Copy the records out again in full, keeping them identical.

━━━ Extracted records

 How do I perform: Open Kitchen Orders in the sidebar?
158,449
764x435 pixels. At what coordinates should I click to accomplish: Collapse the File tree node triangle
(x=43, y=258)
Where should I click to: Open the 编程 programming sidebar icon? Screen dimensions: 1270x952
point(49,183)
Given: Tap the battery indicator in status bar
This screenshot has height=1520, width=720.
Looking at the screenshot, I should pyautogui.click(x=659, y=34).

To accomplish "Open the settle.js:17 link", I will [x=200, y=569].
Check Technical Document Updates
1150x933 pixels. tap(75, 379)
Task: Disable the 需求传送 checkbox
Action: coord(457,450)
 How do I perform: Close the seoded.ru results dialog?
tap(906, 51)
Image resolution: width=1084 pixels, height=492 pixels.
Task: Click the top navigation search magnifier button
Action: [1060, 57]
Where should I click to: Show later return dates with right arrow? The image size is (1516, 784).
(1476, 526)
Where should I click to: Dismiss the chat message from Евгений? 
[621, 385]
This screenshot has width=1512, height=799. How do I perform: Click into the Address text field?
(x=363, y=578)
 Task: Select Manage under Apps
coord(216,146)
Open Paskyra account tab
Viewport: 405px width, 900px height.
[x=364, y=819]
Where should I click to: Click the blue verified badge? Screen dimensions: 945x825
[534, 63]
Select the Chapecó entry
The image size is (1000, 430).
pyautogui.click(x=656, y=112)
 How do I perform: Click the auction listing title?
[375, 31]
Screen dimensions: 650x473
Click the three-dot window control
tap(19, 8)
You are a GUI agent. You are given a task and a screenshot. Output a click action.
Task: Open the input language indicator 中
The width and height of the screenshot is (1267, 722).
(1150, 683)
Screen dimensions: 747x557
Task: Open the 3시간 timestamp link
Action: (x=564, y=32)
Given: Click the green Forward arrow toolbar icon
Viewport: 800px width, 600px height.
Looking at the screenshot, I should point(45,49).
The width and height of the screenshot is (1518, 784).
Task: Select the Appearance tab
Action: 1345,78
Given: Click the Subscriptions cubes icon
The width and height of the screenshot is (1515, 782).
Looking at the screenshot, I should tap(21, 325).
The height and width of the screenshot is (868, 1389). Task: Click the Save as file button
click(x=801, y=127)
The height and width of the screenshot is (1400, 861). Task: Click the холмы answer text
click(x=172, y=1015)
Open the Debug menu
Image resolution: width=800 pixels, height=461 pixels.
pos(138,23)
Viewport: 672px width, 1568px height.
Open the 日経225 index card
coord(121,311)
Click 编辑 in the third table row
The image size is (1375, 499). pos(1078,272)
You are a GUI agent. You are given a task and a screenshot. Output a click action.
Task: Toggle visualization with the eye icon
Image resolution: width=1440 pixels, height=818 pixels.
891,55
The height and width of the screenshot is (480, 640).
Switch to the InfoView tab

━━━━━━

*Answer for the task*
 How do I perform: Open Kitchen Orders in the sidebar?
158,449
764x435 pixels. At what coordinates should I click to accomplish: Collapse the File tree node triangle
(x=43, y=258)
Where should I click to: Open the 编程 programming sidebar icon? Screen dimensions: 1270x952
point(49,183)
Given: Tap the battery indicator in status bar
This screenshot has height=1520, width=720.
Looking at the screenshot, I should pyautogui.click(x=659, y=34).

To accomplish "Open the settle.js:17 link", I will [x=200, y=569].
Check Technical Document Updates
1150x933 pixels. tap(75, 379)
Task: Disable the 需求传送 checkbox
Action: coord(457,450)
 How do I perform: Close the seoded.ru results dialog?
tap(906, 51)
Image resolution: width=1084 pixels, height=492 pixels.
Task: Click the top navigation search magnifier button
Action: [1060, 57]
Where should I click to: Show later return dates with right arrow? The image size is (1516, 784).
(1476, 526)
Where should I click to: Dismiss the chat message from Евгений? 
[621, 385]
This screenshot has width=1512, height=799. How do I perform: Click into the Address text field?
(x=363, y=578)
 Task: Select Manage under Apps
coord(216,146)
Open Paskyra account tab
Viewport: 405px width, 900px height.
[x=364, y=819]
Where should I click to: Click the blue verified badge? Screen dimensions: 945x825
[534, 63]
Select the Chapecó entry
The image size is (1000, 430).
pyautogui.click(x=656, y=112)
 How do I perform: Click the auction listing title?
[375, 31]
Screen dimensions: 650x473
Click the three-dot window control
tap(19, 8)
You are a GUI agent. You are given a task and a screenshot. Output a click action.
Task: Open the input language indicator 中
The width and height of the screenshot is (1267, 722).
(1150, 683)
Screen dimensions: 747x557
Task: Open the 3시간 timestamp link
Action: (x=564, y=32)
Given: Click the green Forward arrow toolbar icon
Viewport: 800px width, 600px height.
Looking at the screenshot, I should point(45,49).
The width and height of the screenshot is (1518, 784).
Task: Select the Appearance tab
Action: 1345,78
Given: Click the Subscriptions cubes icon
The width and height of the screenshot is (1515, 782).
Looking at the screenshot, I should tap(21, 325).
The height and width of the screenshot is (868, 1389). Task: Click the Save as file button
click(x=801, y=127)
The height and width of the screenshot is (1400, 861). Task: Click the холмы answer text
click(x=172, y=1015)
Open the Debug menu
Image resolution: width=800 pixels, height=461 pixels.
pos(138,23)
Viewport: 672px width, 1568px height.
Open the 日経225 index card
coord(121,311)
Click 编辑 in the third table row
The image size is (1375, 499). pos(1078,272)
You are a GUI agent. You are given a task and a screenshot. Output a click action.
Task: Toggle visualization with the eye icon
Image resolution: width=1440 pixels, height=818 pixels.
891,55
The height and width of the screenshot is (480, 640).
Switch to the InfoView tab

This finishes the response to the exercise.